> WHAT YOU ARE ASKED TO DO
In the entries below, find the line containing "Link Load-Balancing Route (123, 1811)", then copy it and every later line exactly, ending with the last line.

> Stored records
---*---
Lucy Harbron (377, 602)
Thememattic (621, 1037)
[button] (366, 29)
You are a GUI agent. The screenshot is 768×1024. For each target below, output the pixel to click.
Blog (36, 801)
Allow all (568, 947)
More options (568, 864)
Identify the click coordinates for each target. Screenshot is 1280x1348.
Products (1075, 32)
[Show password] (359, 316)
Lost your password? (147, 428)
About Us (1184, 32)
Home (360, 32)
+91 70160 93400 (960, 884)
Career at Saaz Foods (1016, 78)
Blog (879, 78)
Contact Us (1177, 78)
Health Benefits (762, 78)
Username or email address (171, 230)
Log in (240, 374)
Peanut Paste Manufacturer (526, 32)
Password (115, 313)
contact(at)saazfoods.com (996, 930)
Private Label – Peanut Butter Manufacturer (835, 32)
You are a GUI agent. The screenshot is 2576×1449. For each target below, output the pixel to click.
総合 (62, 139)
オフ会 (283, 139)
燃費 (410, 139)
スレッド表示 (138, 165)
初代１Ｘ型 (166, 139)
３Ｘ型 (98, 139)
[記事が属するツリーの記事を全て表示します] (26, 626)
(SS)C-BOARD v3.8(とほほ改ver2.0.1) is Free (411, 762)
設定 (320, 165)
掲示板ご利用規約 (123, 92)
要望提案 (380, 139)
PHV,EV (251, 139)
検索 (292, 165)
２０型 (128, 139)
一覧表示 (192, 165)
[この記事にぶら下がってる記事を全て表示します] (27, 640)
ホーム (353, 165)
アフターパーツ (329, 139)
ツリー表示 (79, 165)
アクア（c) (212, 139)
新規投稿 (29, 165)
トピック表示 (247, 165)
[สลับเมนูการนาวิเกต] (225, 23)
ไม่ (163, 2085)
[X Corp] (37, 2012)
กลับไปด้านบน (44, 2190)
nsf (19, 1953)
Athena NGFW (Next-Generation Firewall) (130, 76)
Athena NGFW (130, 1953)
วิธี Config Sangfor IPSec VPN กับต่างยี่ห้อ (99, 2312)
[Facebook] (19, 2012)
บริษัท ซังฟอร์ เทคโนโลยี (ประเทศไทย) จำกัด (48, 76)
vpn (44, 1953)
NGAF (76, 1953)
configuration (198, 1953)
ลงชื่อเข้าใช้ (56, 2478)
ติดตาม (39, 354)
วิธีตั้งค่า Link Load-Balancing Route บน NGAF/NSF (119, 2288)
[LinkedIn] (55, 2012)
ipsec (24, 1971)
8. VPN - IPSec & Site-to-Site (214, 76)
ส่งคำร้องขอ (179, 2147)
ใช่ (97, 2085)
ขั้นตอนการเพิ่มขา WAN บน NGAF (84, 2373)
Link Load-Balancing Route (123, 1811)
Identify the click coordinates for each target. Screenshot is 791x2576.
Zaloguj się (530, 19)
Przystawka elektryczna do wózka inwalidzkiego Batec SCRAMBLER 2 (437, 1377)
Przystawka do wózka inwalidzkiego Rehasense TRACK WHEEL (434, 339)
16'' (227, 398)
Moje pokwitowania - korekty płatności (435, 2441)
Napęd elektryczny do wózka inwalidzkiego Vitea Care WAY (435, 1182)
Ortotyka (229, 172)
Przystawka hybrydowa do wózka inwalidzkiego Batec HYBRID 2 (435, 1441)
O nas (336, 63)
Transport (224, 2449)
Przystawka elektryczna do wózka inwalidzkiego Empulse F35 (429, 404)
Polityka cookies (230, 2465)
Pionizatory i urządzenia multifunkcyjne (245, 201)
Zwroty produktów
---*---
> REPLY TO THE TASK
Link Load-Balancing Route (123, 1811)
Identify the click coordinates for each target. Screenshot is 791x2576.
Zaloguj się (530, 19)
Przystawka elektryczna do wózka inwalidzkiego Batec SCRAMBLER 2 (437, 1377)
Przystawka do wózka inwalidzkiego Rehasense TRACK WHEEL (434, 339)
16'' (227, 398)
Moje pokwitowania - korekty płatności (435, 2441)
Napęd elektryczny do wózka inwalidzkiego Vitea Care WAY (435, 1182)
Ortotyka (229, 172)
Przystawka hybrydowa do wózka inwalidzkiego Batec HYBRID 2 (435, 1441)
O nas (336, 63)
Transport (224, 2449)
Przystawka elektryczna do wózka inwalidzkiego Empulse F35 (429, 404)
Polityka cookies (230, 2465)
Pionizatory i urządzenia multifunkcyjne (245, 201)
Zwroty produktów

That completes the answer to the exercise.